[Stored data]
__________________________________________________
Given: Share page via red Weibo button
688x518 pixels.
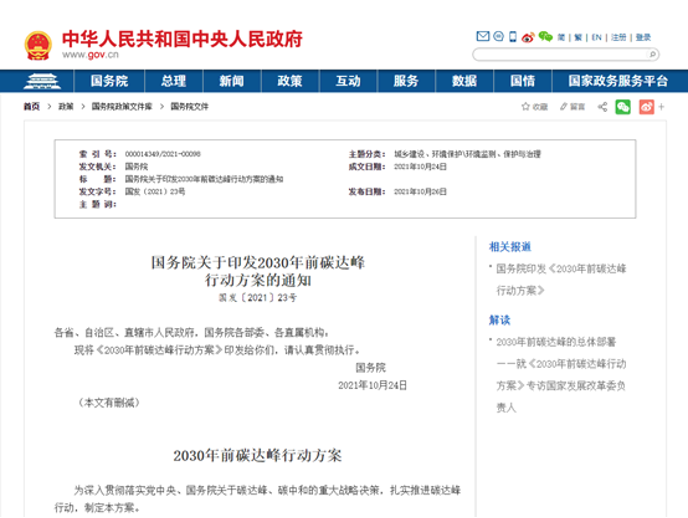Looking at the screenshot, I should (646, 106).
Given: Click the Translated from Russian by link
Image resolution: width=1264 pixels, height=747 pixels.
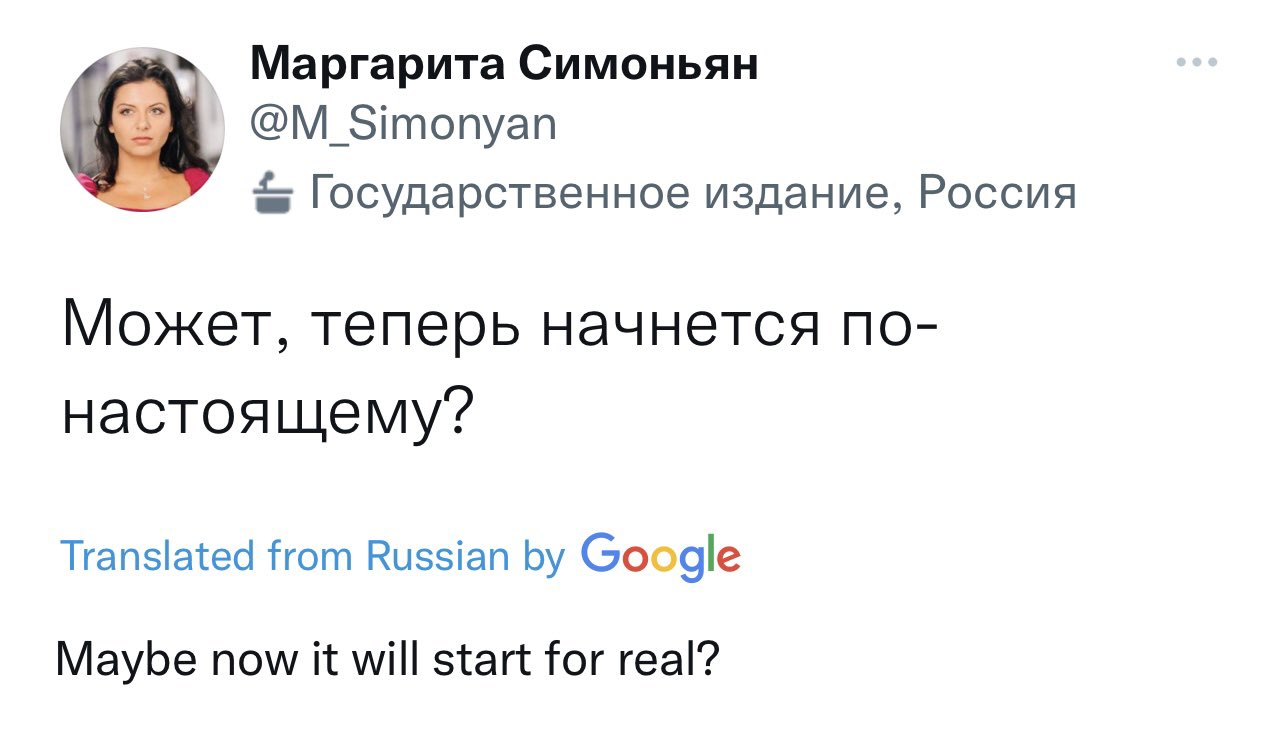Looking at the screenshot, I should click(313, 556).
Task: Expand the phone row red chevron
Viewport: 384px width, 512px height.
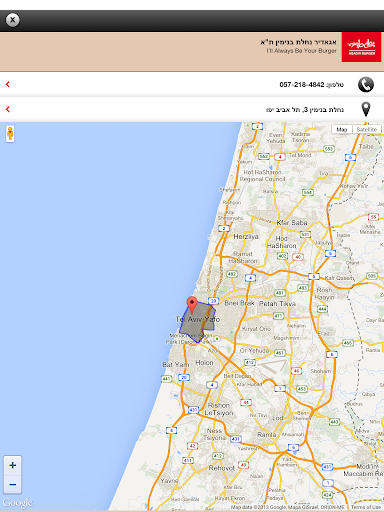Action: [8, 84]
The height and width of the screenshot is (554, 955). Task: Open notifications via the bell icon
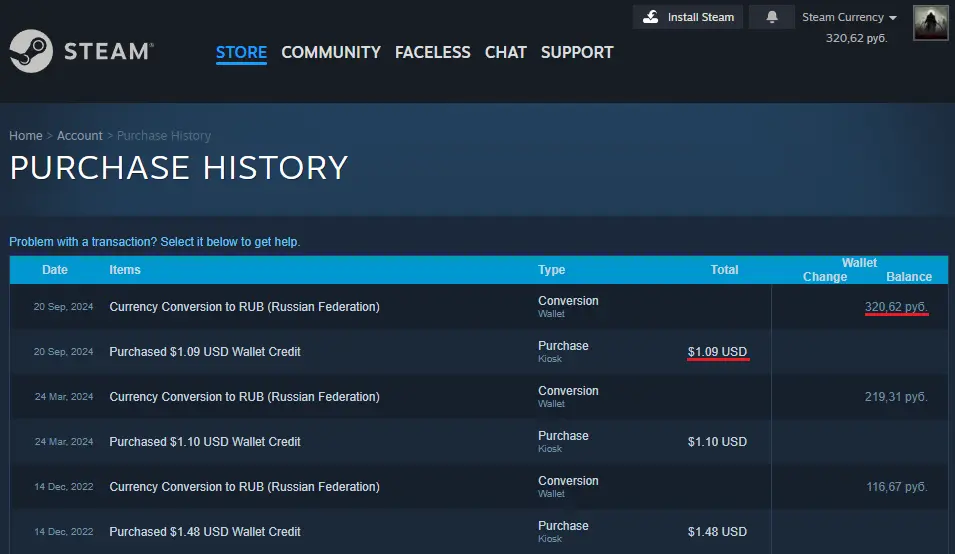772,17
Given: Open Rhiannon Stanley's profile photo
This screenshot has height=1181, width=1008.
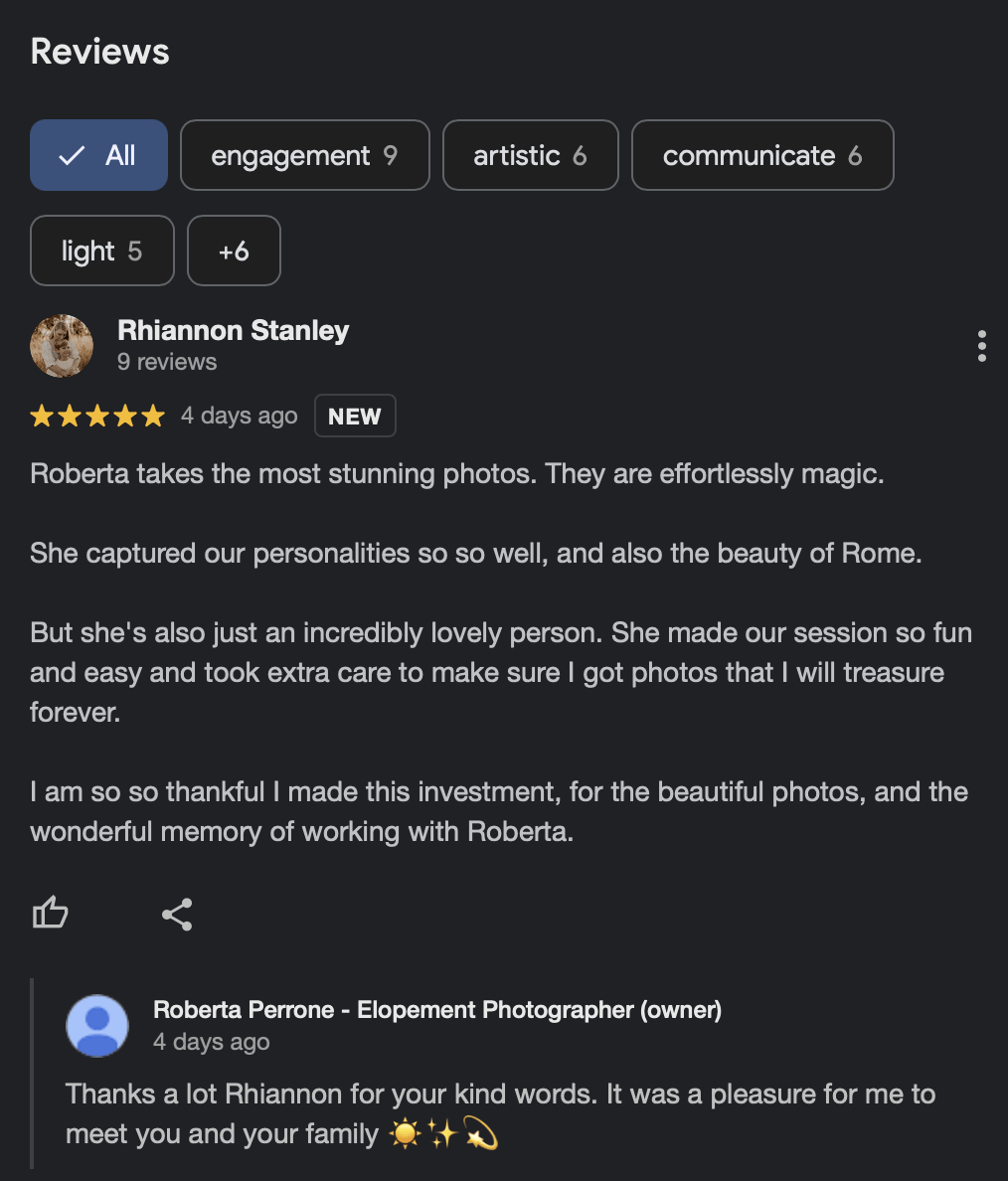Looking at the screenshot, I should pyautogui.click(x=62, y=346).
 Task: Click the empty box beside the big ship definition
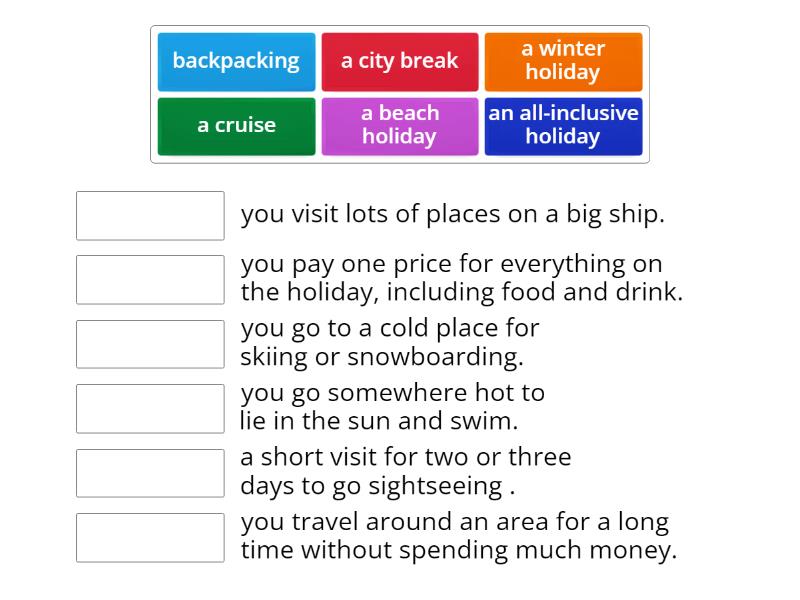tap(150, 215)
__________________________________________________
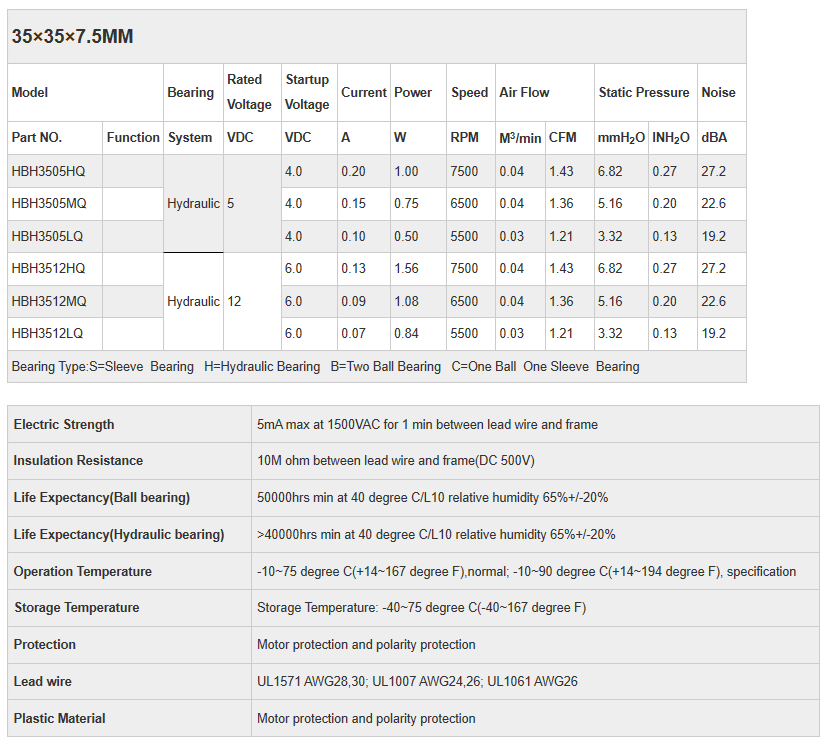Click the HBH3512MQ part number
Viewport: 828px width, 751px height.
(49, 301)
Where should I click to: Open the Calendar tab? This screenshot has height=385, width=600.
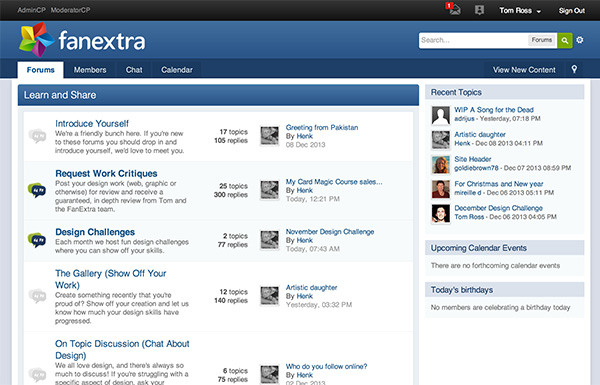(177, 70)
__________________________________________________
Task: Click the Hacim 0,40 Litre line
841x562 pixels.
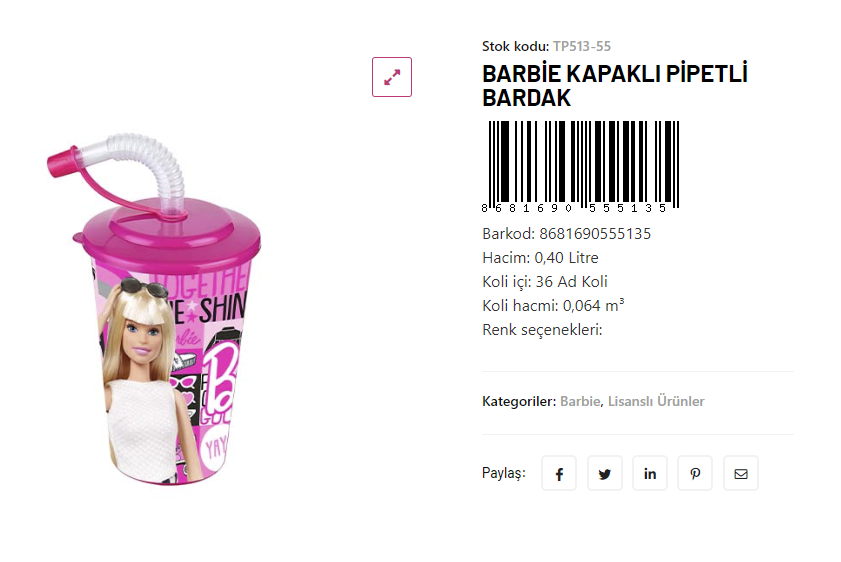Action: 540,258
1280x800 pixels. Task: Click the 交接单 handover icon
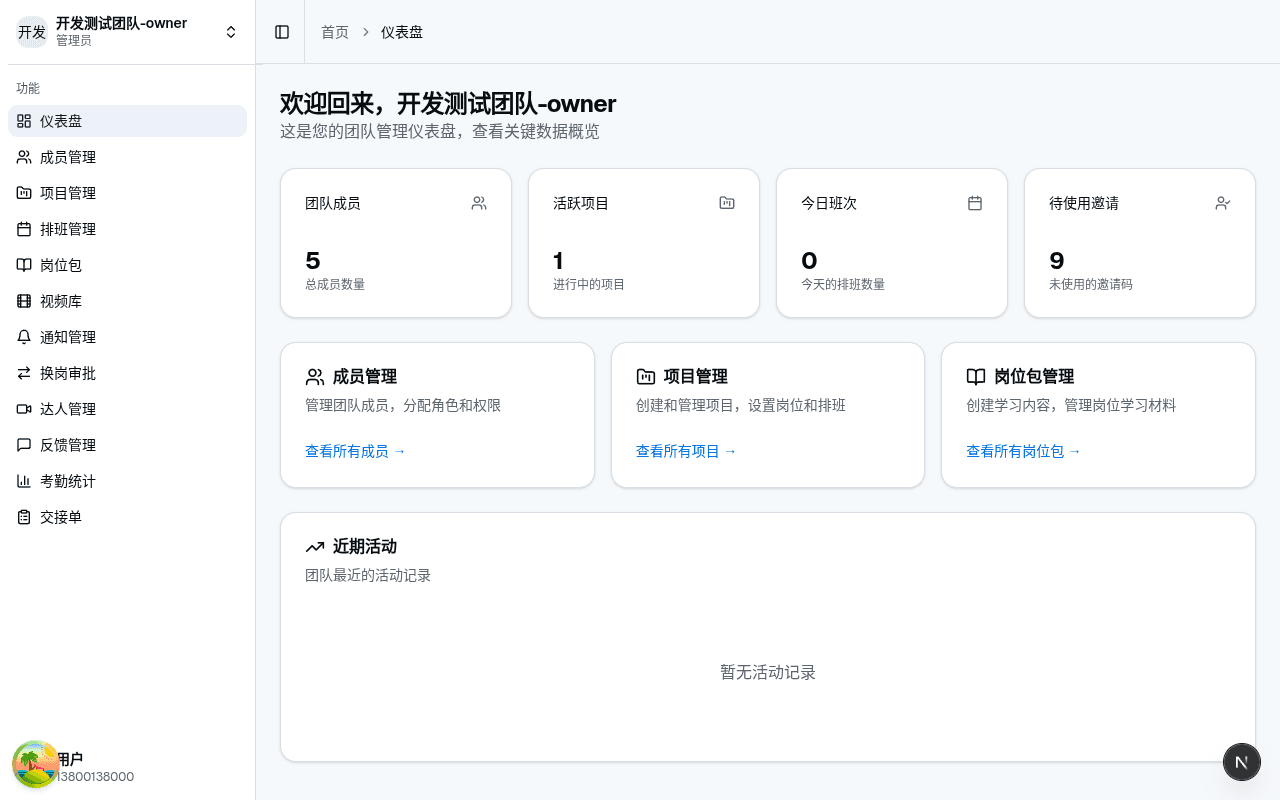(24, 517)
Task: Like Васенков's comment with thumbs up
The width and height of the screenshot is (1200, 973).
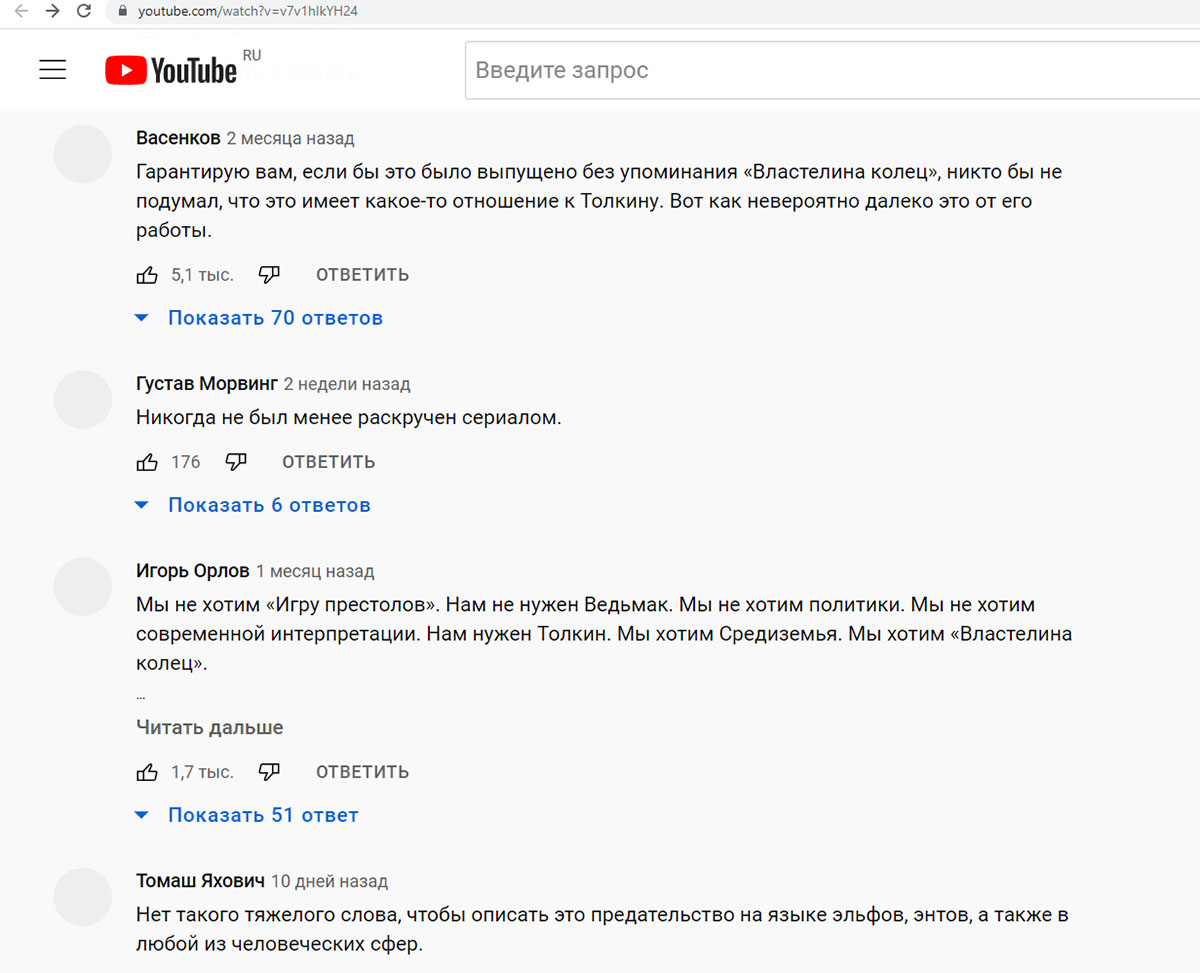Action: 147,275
__________________________________________________
* What is required *
Filter the records down to the lines that contain the string "Given", and copy those lines.

* Task result *
Given: Share page via red Weibo button
Given: Click the Translated from Russian by link
Given: Open Rhiannon Stanley's profile photo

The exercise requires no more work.